Ungeachtet der Frage, ob rein faktische Vorteile, die einem Planbetroffenen aus nur öffentlichen Interessen dienenden Bestimmungen eines Planfeststellungsbeschlusses erwachsen, im Falle einer Änderung dieser Bestimmungen überhaupt abwägungserheblich sein können, kommt dies nach den vorstehend erörterten Grundsätzen hier jedenfalls nicht in Betracht:

Soweit die Kläger einen angeblich durch Baumanpflanzungen verursachten Lärmschutz als faktischen Vorteil in Anspruch nehmen, ist dieser wegen objektiver Geringwertigkeit nicht abwägungserheblich. Denn die vordem auf der Seitenablagerung "H." geplanten Ausgleichspflanzungen können - ungeachtet der Tatsache, dass sie rechtlich nicht diesem Zweck gewidmet sind - auch faktisch keine spürbare Lärmminderung bewirken. Zum einen ergibt sich aus den Querschnittzeichnungen der Seitenablagerung, dass die Ausgleichsmaßnahmen auf dem von der Wallkrone abfallenden Gelände vorgesehen waren und somit gleichsam im "Lärmschatten" des Walles liegen sollten. Schon daraus folgt, dass ihnen keine eigenständige Lärmschutzfunktion zukommen konnte. Zudem treten schalldämmende Effekte erst bei Pflanzungen mit großer Bewuchstiefe und -staffelung auf. Einzelne Bäume, Baumreihen oder Hecken dagegen haben praktisch keinerlei Schutzfunktion (s. z.B. Kevin Kühn: Bäume als Lärmschutz", http://www.uni-koblenz. de/~odsbcg/ baeume97/blaerm.htm#2. Bäume als). Es spricht daher nichts dafür, dass von der landespflegerisch motivierten Anlage von Streuobstwiesen und unterschiedlich strukturierten Gehölzen, wie sie für die Seitenablagerung H. vorgesehen war, Auswirkungen nach Art eines Lärmschutzwaldes und somit nennenswerte faktische Vorteile für die Kläger hätten ausgehen können. Das Vertrauen der Kläger auf den Bestand der landschaftsästhetischen Vorteile (visuelle Abschirmung des Walls gegenüber der Wohnbebauung), die sie sich von der Durchführung der Ausgleichsmaßnahmen im Bereich der Seitenablagerung "H." versprechen, ist hingegen mangels Schutzwürdigkeit nicht abwägungserheblich. Da - wie oben dargelegt - kein subjektives Recht der Kläger auf die Durchführung von Ausgleichsmaßnahmen für Beeinträchtigungen des Landschaftsbildes besteht, können sie auf den Fortbestand derartiger Maßnahmen ebenso wenig vertrauen wie etwa auf die Erhaltung einer bestimmten Aussichtslage (s. zur Abwägungsunerheblichkeit dieses Belangs BVerwG, BRS 57, Nr. 42).

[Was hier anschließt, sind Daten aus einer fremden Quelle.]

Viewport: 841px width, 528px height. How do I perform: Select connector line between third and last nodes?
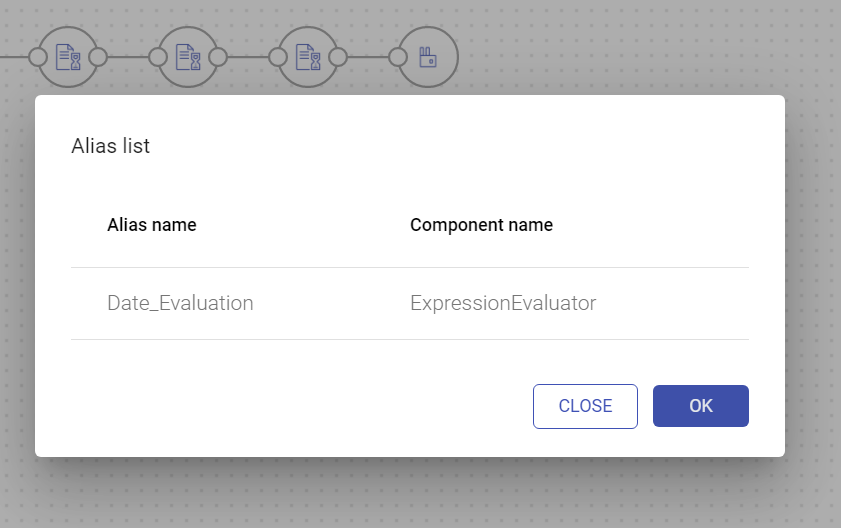click(x=368, y=57)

Nach alledem ist die Klage mit der sich aus §§ 154 Abs. 1, Abs. 3, 162 Abs. 3 VwGO ergebenden Kostenfolge abzuweisen. Es entspricht der Billigkeit, die Kläger auch mit den außergerichtlichen Kosten der Beigeladenen zu belasten, da sich diese durch einen eigenen Antrag am Kostenrisiko des Prozesses beteiligt hat und die Entscheidung in ihrem Interesse liegt.

Die Entscheidung über die vorläufige Vollstreckbarkeit des Gerichtsbescheides hinsichtlich der Kosten folgt aus §§ 84 Abs. 1 Satz 3, 167 VwGO, 708 Nr. 11, 711 ZPO.

Gründe für eine Revisionszulassung nach § 132 Abs. 2 VwGO liegen nicht vor.